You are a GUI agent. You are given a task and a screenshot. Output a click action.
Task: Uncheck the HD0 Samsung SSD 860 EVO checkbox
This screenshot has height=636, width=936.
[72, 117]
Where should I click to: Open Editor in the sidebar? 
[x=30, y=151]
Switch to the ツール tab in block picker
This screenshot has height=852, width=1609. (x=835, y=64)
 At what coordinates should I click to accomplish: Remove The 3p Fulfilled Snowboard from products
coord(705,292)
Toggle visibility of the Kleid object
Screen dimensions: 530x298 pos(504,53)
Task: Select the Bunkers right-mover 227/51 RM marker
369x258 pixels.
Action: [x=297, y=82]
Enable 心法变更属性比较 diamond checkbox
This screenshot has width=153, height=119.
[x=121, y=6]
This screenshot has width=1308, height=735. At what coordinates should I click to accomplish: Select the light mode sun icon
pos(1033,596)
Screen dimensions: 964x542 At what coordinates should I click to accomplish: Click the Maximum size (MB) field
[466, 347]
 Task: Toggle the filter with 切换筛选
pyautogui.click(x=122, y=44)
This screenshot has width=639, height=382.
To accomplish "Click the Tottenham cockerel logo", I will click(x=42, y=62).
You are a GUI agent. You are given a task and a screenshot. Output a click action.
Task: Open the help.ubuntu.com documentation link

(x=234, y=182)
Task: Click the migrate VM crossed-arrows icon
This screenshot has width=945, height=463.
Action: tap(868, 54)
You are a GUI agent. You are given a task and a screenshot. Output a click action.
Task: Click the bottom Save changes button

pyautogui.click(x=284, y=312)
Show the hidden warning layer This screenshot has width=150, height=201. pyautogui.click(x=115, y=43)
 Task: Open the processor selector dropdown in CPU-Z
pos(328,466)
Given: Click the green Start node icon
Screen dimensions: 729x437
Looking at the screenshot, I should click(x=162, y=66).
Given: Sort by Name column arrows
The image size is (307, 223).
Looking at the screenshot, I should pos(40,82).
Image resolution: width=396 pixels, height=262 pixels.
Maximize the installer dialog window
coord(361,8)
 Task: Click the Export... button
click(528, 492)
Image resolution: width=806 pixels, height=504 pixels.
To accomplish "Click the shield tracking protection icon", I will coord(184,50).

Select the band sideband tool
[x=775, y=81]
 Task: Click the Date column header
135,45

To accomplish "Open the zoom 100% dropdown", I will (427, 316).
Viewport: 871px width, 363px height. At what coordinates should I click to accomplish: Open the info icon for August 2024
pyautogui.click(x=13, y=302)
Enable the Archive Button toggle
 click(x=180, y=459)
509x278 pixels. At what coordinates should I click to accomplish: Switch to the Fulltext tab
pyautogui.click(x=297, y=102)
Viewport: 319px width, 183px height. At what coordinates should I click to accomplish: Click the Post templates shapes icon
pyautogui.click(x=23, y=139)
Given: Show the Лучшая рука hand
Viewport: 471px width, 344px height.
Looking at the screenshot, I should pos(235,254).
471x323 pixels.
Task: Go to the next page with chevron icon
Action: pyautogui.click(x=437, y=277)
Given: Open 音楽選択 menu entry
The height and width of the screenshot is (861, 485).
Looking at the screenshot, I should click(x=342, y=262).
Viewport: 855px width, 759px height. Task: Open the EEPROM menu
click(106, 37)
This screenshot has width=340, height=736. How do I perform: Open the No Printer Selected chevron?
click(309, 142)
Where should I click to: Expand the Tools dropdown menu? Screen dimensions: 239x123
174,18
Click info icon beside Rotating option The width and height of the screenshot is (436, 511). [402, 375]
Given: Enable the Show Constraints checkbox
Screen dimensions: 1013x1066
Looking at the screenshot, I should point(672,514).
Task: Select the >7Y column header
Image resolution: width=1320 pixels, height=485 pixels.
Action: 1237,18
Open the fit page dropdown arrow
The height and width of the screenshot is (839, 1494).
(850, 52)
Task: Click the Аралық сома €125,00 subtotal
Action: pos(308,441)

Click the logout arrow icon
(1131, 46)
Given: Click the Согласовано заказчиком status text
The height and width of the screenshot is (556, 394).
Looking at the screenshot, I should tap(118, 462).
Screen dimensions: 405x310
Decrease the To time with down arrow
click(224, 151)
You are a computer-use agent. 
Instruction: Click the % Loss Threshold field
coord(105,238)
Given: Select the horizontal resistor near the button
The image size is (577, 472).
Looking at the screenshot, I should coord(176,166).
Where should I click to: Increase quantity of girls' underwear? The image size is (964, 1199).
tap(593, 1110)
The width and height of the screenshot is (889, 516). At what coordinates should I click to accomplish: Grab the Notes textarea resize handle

══════

**Task requirements**
Every line of the listing above should be copied word for word.

**Your solution**
You are a GUI agent. You are given a task and a screenshot. Output a click action.
Task: Uncheck the HD0 Samsung SSD 860 EVO checkbox
This screenshot has height=636, width=936.
[72, 117]
Where should I click to: Open Editor in the sidebar? 
[x=30, y=151]
Switch to the ツール tab in block picker
This screenshot has height=852, width=1609. (x=835, y=64)
 At what coordinates should I click to accomplish: Remove The 3p Fulfilled Snowboard from products
coord(705,292)
Toggle visibility of the Kleid object
Screen dimensions: 530x298 pos(504,53)
Task: Select the Bunkers right-mover 227/51 RM marker
369x258 pixels.
Action: [x=297, y=82]
Enable 心法变更属性比较 diamond checkbox
This screenshot has width=153, height=119.
[x=121, y=6]
This screenshot has width=1308, height=735. At what coordinates should I click to accomplish: Select the light mode sun icon
pos(1033,596)
Screen dimensions: 964x542 At what coordinates should I click to accomplish: Click the Maximum size (MB) field
[466, 347]
 Task: Toggle the filter with 切换筛选
pyautogui.click(x=122, y=44)
This screenshot has width=639, height=382.
To accomplish "Click the Tottenham cockerel logo", I will click(x=42, y=62).
You are a GUI agent. You are given a task and a screenshot. Output a click action.
Task: Open the help.ubuntu.com documentation link

(x=234, y=182)
Task: Click the migrate VM crossed-arrows icon
This screenshot has width=945, height=463.
Action: tap(868, 54)
You are a GUI agent. You are given a task and a screenshot. Output a click action.
Task: Click the bottom Save changes button

pyautogui.click(x=284, y=312)
Show the hidden warning layer This screenshot has width=150, height=201. pyautogui.click(x=115, y=43)
 Task: Open the processor selector dropdown in CPU-Z
pos(328,466)
Given: Click the green Start node icon
Screen dimensions: 729x437
Looking at the screenshot, I should click(x=162, y=66).
Given: Sort by Name column arrows
The image size is (307, 223).
Looking at the screenshot, I should pos(40,82).
Image resolution: width=396 pixels, height=262 pixels.
Maximize the installer dialog window
coord(361,8)
 Task: Click the Export... button
click(528, 492)
Image resolution: width=806 pixels, height=504 pixels.
To accomplish "Click the shield tracking protection icon", I will coord(184,50).

Select the band sideband tool
[x=775, y=81]
 Task: Click the Date column header
135,45

To accomplish "Open the zoom 100% dropdown", I will (427, 316).
Viewport: 871px width, 363px height. At what coordinates should I click to accomplish: Open the info icon for August 2024
pyautogui.click(x=13, y=302)
Enable the Archive Button toggle
 click(x=180, y=459)
509x278 pixels. At what coordinates should I click to accomplish: Switch to the Fulltext tab
pyautogui.click(x=297, y=102)
Viewport: 319px width, 183px height. At what coordinates should I click to accomplish: Click the Post templates shapes icon
pyautogui.click(x=23, y=139)
Given: Show the Лучшая рука hand
Viewport: 471px width, 344px height.
Looking at the screenshot, I should pos(235,254).
471x323 pixels.
Task: Go to the next page with chevron icon
Action: pyautogui.click(x=437, y=277)
Given: Open 音楽選択 menu entry
The height and width of the screenshot is (861, 485).
Looking at the screenshot, I should click(x=342, y=262).
Viewport: 855px width, 759px height. Task: Open the EEPROM menu
click(106, 37)
This screenshot has width=340, height=736. How do I perform: Open the No Printer Selected chevron?
click(309, 142)
Where should I click to: Expand the Tools dropdown menu? Screen dimensions: 239x123
174,18
Click info icon beside Rotating option The width and height of the screenshot is (436, 511). [402, 375]
Given: Enable the Show Constraints checkbox
Screen dimensions: 1013x1066
Looking at the screenshot, I should point(672,514).
Task: Select the >7Y column header
Image resolution: width=1320 pixels, height=485 pixels.
Action: 1237,18
Open the fit page dropdown arrow
The height and width of the screenshot is (839, 1494).
(850, 52)
Task: Click the Аралық сома €125,00 subtotal
Action: pos(308,441)

Click the logout arrow icon
(1131, 46)
Given: Click the Согласовано заказчиком status text
The height and width of the screenshot is (556, 394).
Looking at the screenshot, I should tap(118, 462).
Screen dimensions: 405x310
Decrease the To time with down arrow
click(224, 151)
You are a computer-use agent. 
Instruction: Click the % Loss Threshold field
coord(105,238)
Given: Select the horizontal resistor near the button
The image size is (577, 472).
Looking at the screenshot, I should coord(176,166).
Where should I click to: Increase quantity of girls' underwear? The image size is (964, 1199).
tap(593, 1110)
The width and height of the screenshot is (889, 516). At what coordinates should I click to accomplish: Grab the Notes textarea resize handle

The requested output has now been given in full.